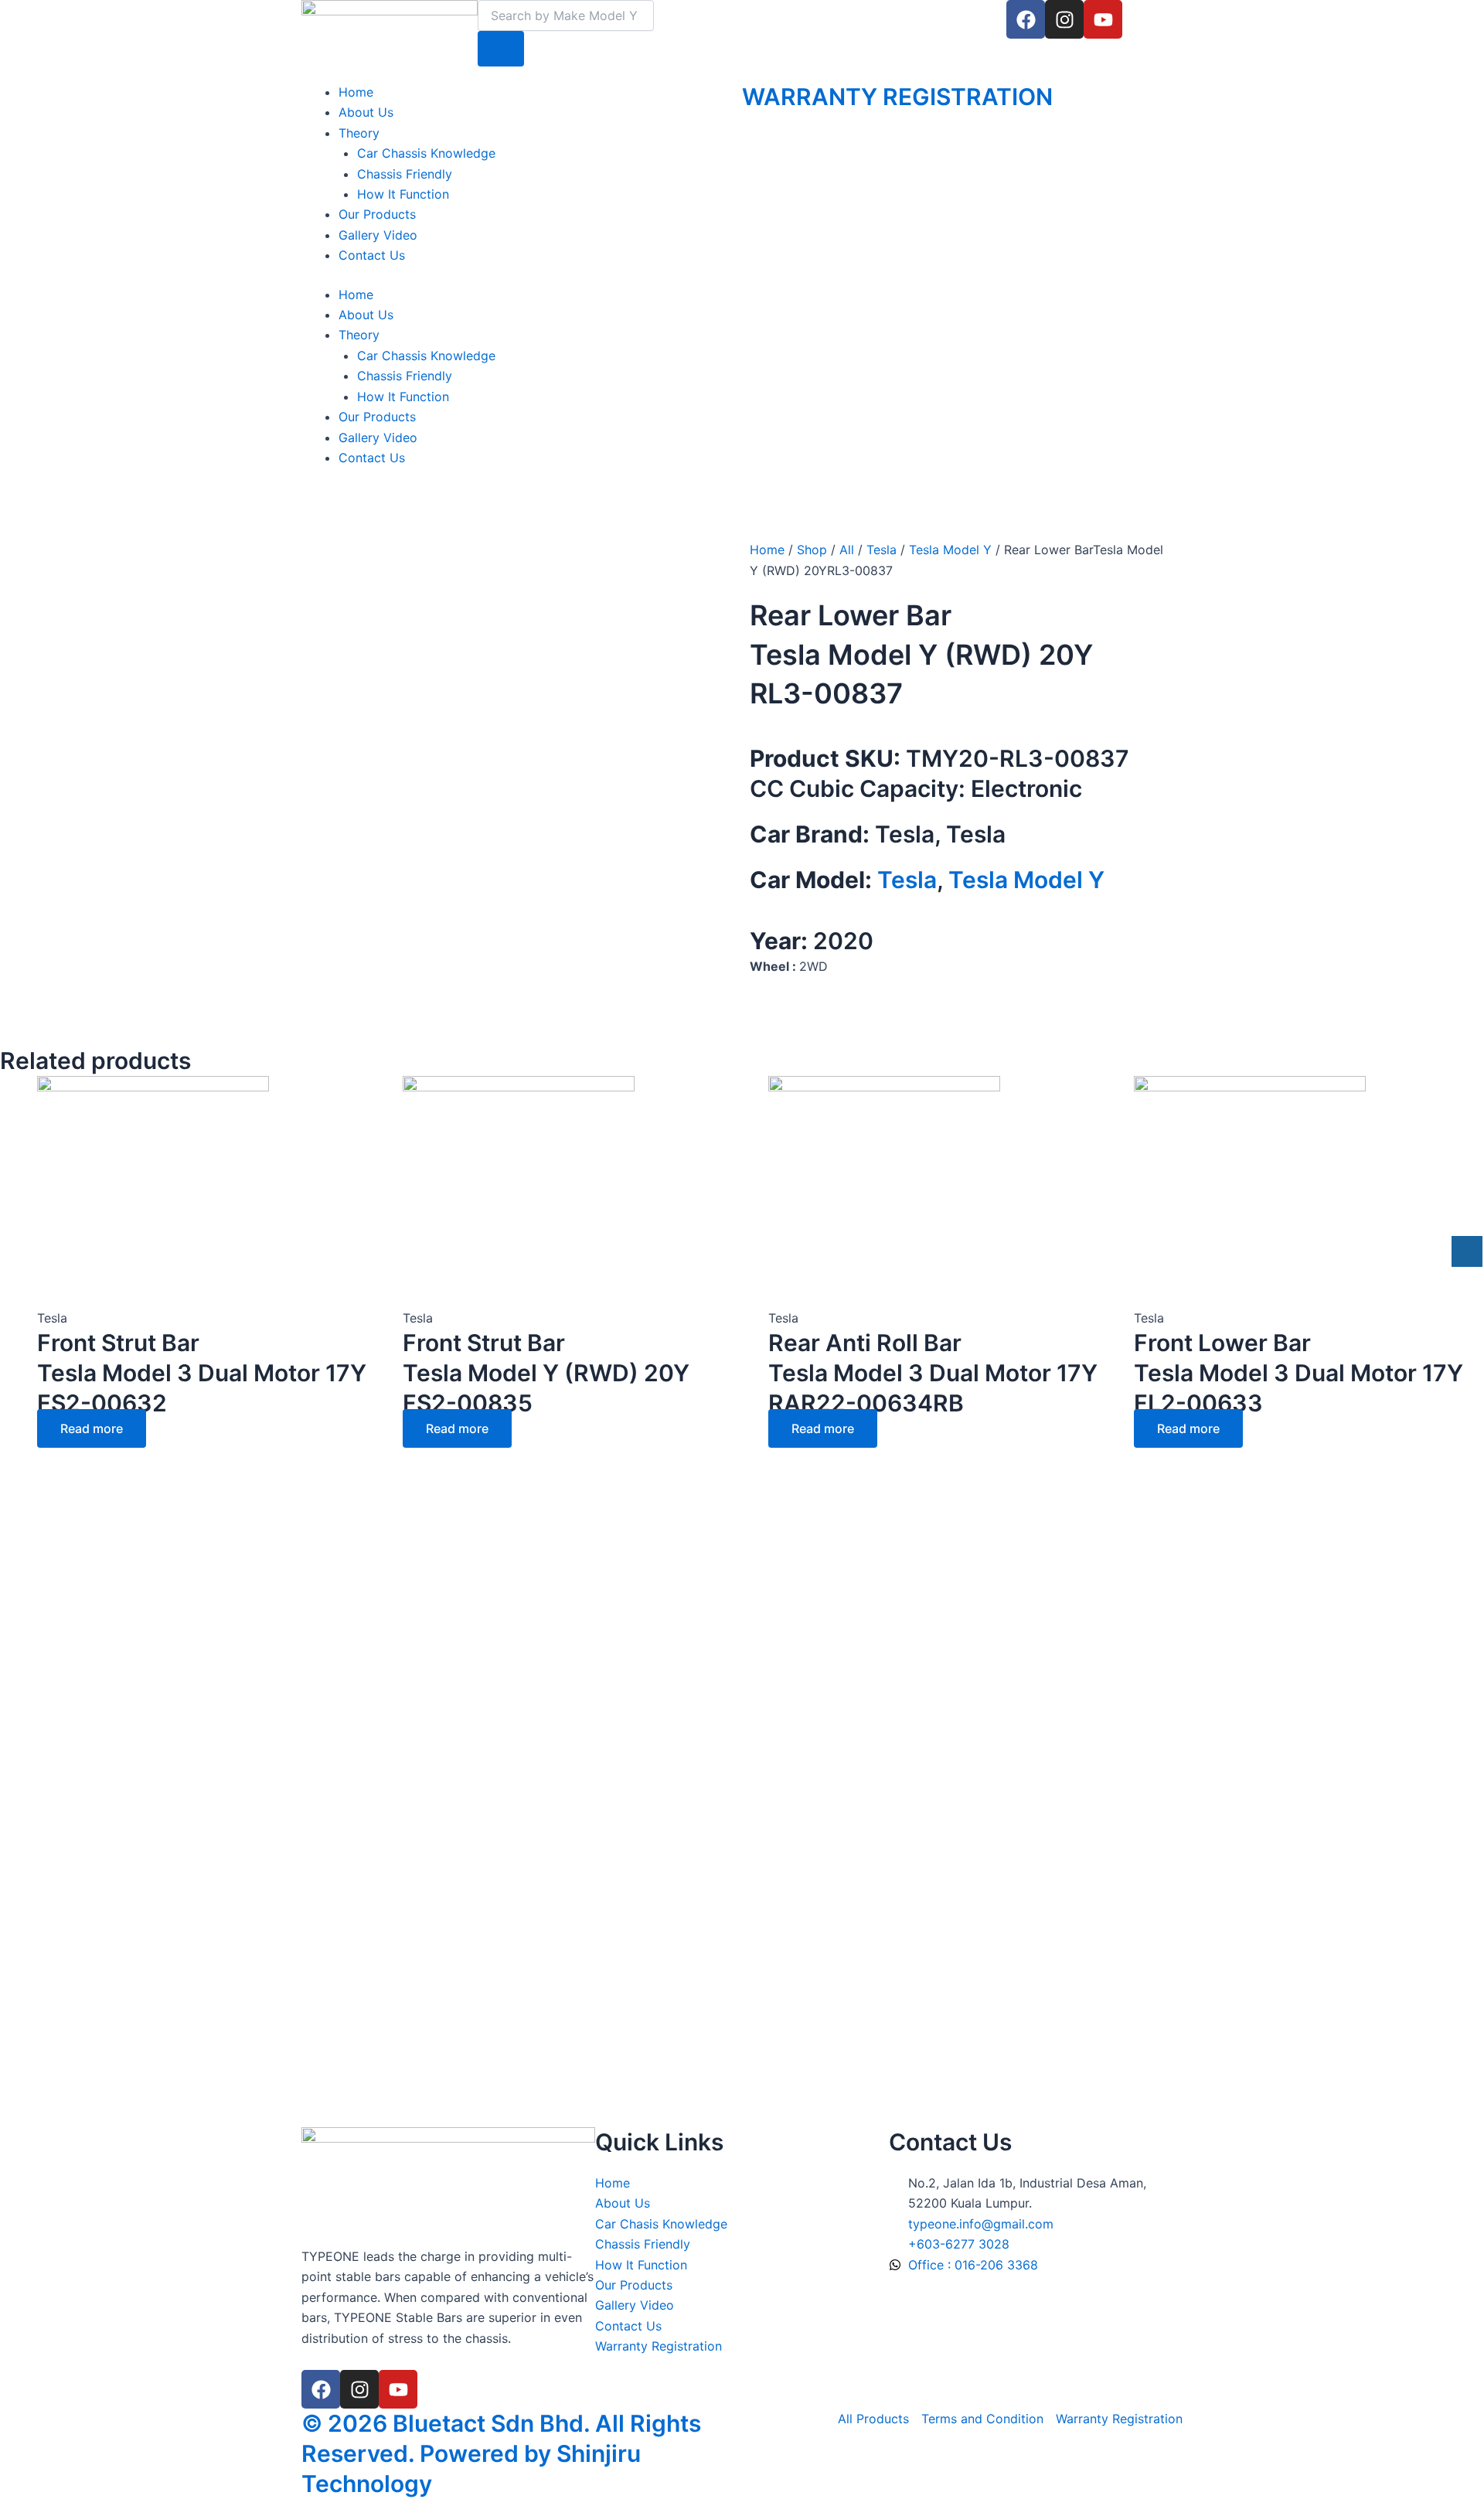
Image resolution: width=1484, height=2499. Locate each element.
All (846, 549)
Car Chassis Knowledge (426, 153)
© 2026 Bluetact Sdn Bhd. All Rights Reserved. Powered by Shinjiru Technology (501, 2453)
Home (356, 92)
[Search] (501, 48)
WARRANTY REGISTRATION (897, 97)
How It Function (403, 194)
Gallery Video (378, 235)
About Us (366, 112)
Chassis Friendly (404, 174)
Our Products (377, 214)
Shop (812, 549)
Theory (359, 133)
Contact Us (372, 255)
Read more (91, 1428)
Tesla (881, 549)
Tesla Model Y (950, 549)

• • • • •

### [WORK REQUEST]
When you reproduce the data shown above, keep each line exact and omit every picture.

### [YOUR SOLUTION]
Image resolution: width=1484, height=2499. Locate each element.
All (846, 549)
Car Chassis Knowledge (426, 153)
© 2026 Bluetact Sdn Bhd. All Rights Reserved. Powered by Shinjiru Technology (501, 2453)
Home (356, 92)
[Search] (501, 48)
WARRANTY REGISTRATION (897, 97)
How It Function (403, 194)
Gallery Video (378, 235)
About Us (366, 112)
Chassis Friendly (404, 174)
Our Products (377, 214)
Shop (812, 549)
Theory (359, 133)
Contact Us (372, 255)
Read more (91, 1428)
Tesla (881, 549)
Tesla Model Y (950, 549)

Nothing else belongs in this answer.